§ **EXERCISE AIM**: Resume the article about Captain Beefheart's album Bluejeans & Moonbeams, starting right after its last sentence.

§ **DOCUMENT EXCERPT**:
Why Captain Beefheart’s worst album deserves better
No one’s ever accused Captain Beefheart of being easy to swallow. From 1967’s Safe As Milk to 1982’s Ice Cream For Crow, the late avant-rock icon’s catalog draws on everything from the discordant Americana of Harry Partch to the scabrous blues of Howlin’ Wolf—not to mention the disjointed poetics of Beefheart’s closest contemporary and occasional collaborator, Frank Zappa. But Beefheart’s music has always been its own dish, a thick and murky stew of words and sounds that no two stomachs process the same way. That said, there’s one thing that almost every Beefheart gourmand can agree on: His worst album is Bluejeans & Moonbeams.

§ **DATASET EXCERPTS**:
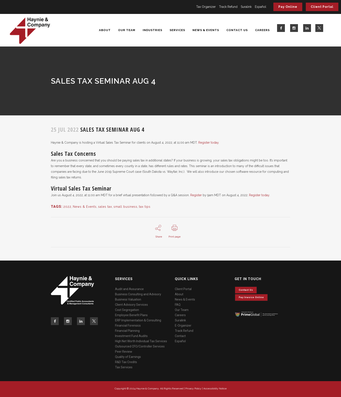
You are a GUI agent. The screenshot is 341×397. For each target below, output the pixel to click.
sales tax (105, 206)
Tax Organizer (206, 6)
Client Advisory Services (131, 304)
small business (125, 206)
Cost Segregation (127, 310)
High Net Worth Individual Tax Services (141, 341)
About (179, 294)
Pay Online (287, 6)
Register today (208, 142)
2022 (67, 206)
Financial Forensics (128, 325)
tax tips (144, 206)
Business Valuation (128, 299)
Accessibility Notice (215, 388)
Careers (180, 315)
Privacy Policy (193, 388)
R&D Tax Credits (126, 362)
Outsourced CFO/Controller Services (140, 346)
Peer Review (123, 351)
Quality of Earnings (128, 357)
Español (260, 6)
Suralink (246, 6)
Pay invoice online (251, 297)
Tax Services (123, 367)
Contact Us (246, 290)
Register (196, 195)
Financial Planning (127, 330)
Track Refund (228, 6)
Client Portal (322, 6)
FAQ (178, 304)
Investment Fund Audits (131, 336)
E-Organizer (183, 325)
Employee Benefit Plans (131, 315)
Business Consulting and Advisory (138, 294)
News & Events (85, 206)
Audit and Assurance (129, 289)
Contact (180, 336)
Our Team (182, 310)
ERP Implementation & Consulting (138, 320)
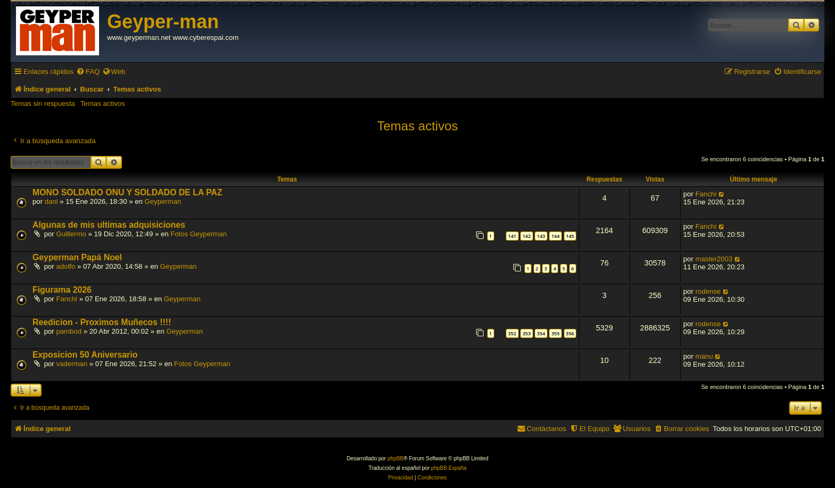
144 (555, 236)
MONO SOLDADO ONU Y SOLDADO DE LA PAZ (127, 192)
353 (526, 333)
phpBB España (448, 468)
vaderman (71, 364)
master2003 (714, 259)
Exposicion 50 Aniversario (84, 354)
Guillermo (71, 234)
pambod (68, 331)
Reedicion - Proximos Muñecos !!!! (101, 322)
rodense (708, 291)
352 (512, 333)
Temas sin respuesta (43, 103)
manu (704, 356)
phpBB (396, 458)
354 (541, 333)
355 (555, 333)
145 (570, 236)
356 (570, 333)
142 (526, 236)
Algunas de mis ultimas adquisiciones (108, 224)
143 (541, 236)
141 (512, 236)
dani (51, 201)
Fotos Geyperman (198, 234)
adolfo (65, 266)
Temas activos (102, 103)
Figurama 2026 (62, 289)
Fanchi (706, 194)
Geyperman (162, 201)
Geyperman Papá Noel (77, 257)
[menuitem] (88, 71)
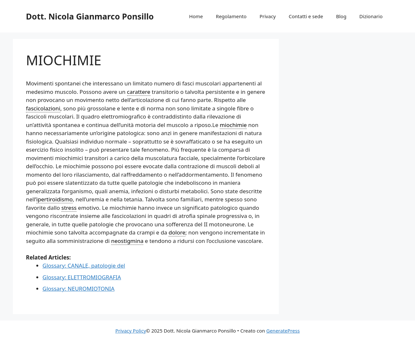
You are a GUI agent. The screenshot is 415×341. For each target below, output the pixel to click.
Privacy (267, 16)
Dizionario (371, 16)
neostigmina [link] (127, 241)
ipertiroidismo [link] (54, 199)
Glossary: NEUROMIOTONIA (78, 288)
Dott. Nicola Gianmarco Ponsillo (90, 16)
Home (196, 16)
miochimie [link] (233, 125)
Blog (341, 16)
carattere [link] (138, 91)
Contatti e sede (306, 16)
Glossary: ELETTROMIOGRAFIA (81, 277)
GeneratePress (283, 330)
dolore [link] (177, 232)
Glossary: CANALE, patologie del (83, 265)
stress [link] (69, 207)
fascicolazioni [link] (43, 108)
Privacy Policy (130, 330)
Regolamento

§ **RESPONSE**:
Beefheart concurred. He disowned Bluejeans not long after its 1974 release, eventually saying that everyone who bought a copy should demand their money back; failing that, he promised to play a private concert in their living rooms by way of apology. In Mike Barnes’ definitive Captain Beefheart: The Biography, the author doesn’t bother to sugarcoat his contempt for the record, calling it “farcical,” “fundamentally flawed,” and “driven by expediency rather than aesthetics.” And that’s just the tip of a five-page evisceration of the album. What Barnes fails to see—and what many fans decline to consider—is that Bluejeans’ defects are exactly what make it so fascinating.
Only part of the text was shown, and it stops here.